Mildred’s fight to get justice for her daughter’s murder is superbly presented and the narrative promotes themes of female empowerment and bravery, but McDonagh, a white British-Irishman, seems to takes less care when introducing and dealing with racial elements of the story.

You see there’s another pretty central character to the story, played by Sam Rockwell, and he’s a terrible person. Officer Jason Dixon is a bigot, a racist and a sexist who has been abusing his position of power to brutally channel the anger he has with himself and the world. It’s made clear from the very beginning that this man is the poster boy for police brutality, with characters using the word “torture” to describe his treatment of the black people he has taken into custody.

Sam Rockwell and Frances McDormand’s characters face off in the fil
Sam Rockwell and Frances McDormand’s characters face off in the fil

McDonagh uses one of these moments to also throw in the n-word and make a cheap joke about it. “How’s it going in the n****r-torturin’ business, Dixon?” Mildred asks him to which he replies, “You can’t say ‘n****r-torturing’ no more, you gotta say, ‘peoples-of-color torturing’.” Maybe people could have accepted the humour at the expense of African Americans if the black characters – played by Amanda Warren, Darrell Britt-Gibson and Clarke Peters – were given a chance to give some back, but McDonagh never really lets them.

Instead, he turns Dixon into a hero and gives him a redemption storyline while these black characters (a co-worker of Mildred’s, a police chief, and a man who helped put up the billboard signs) are positioned as little more than victims without much opportunity to get justice for the mistreatment of black people by the dirty cop.

Many black and ethnic minority (BAME) critics and commentators have pointed out the problematic nature of the movie and have suggested its critical acclaim is indicative of the still heavily white-dominated field of film criticism.

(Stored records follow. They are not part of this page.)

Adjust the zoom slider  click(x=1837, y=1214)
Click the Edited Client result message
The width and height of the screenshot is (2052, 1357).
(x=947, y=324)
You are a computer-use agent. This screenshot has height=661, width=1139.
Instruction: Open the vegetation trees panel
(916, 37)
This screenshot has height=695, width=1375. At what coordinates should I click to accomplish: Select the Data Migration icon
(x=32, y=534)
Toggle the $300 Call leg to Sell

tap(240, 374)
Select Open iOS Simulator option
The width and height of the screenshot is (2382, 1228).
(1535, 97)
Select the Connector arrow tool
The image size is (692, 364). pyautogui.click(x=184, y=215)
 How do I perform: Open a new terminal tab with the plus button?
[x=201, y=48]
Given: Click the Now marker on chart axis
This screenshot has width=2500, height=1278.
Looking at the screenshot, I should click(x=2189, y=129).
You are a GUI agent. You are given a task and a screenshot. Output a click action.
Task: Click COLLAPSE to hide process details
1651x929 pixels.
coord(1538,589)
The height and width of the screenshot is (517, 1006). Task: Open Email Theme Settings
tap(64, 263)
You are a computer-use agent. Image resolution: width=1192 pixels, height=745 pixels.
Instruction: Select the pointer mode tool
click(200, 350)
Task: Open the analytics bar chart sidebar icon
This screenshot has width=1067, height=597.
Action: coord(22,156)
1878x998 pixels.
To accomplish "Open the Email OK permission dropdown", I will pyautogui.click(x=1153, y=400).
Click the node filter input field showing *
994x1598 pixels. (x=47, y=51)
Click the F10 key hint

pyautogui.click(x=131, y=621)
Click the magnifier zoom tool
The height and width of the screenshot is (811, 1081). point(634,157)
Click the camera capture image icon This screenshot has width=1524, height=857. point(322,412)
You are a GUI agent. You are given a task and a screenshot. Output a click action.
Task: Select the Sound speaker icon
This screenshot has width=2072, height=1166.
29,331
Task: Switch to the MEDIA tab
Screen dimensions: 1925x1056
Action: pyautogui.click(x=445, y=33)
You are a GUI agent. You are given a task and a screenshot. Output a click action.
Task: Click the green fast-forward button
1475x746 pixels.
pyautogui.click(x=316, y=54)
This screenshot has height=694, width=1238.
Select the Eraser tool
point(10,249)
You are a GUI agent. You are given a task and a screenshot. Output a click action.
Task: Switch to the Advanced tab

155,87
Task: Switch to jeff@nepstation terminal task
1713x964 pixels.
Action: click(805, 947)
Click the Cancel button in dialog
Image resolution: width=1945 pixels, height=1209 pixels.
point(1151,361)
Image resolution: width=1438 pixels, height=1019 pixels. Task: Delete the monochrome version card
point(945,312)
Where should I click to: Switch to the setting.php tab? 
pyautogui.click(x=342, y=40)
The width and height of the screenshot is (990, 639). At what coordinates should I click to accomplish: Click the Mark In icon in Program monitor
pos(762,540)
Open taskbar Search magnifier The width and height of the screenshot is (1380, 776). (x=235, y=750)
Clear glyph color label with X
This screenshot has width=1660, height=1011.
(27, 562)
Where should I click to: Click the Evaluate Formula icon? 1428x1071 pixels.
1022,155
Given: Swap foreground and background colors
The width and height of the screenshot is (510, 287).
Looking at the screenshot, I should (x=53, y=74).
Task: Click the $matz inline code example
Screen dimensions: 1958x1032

NPR’s Gene Demby said the movie’s high score on reviews aggregator website Rotten Tomatoes is a “damning indictiment of the whiteness of the critical establishment.”

The Huffington Post’s Zeba Blay says that the film’s “success lies on a continuum of movies that go largely unchallenged by critics and audiences because they absolve certain viewers from actually having to care about the larger implications of their themes.

“Because few critics are willing or able to engage critically with the movie on race, McDonagh himself does not have to engage, does not have to wrestle with some of his failures as an artist,” she continues while Ira Madison III compares the film to Crash on The Daily Beast.

“[Three Billboards] attracts the type of crowd that likes to reward simplistic tales of racism like Crash, where white people learn how to be good to one another at the expense of black people,” he writes.

“It’s not only an attempt at emotional manipulation that runs cold, but it’s also a journey that’s play throughout…Altogether, it’s wholly offensive — so is it any wonder that it’s a frontrunner at the Golden Globes and most likely the Oscars?”

Their predictions were right and the movie earned a Best Supporting Actor win for Sam Rockwell’s racist cop, while a film like Get Out was overlooked in several categories during the nomination stage and then at the ceremony. Of course the white-dominated industry showed more support for the movie with the overt racist gone good than the one with Bernie Sanders voters hosting a modern day slave auction.

That’s because Jordan Peele’s critically and commercially successful social thriller holds up a mirror to the casual racism of liberal white America, so they were hardly going to thank him for it. And now, as we get closer to the Academy Awards, we’ll no doubt see this response repeated with Three Billboards getting significant Oscar nods and Get Out being overlooked as a genre film rather than the brilliantly conceived piece of art that it is.

For the sake of black representation on film let’s hope the Academy shows better judgement.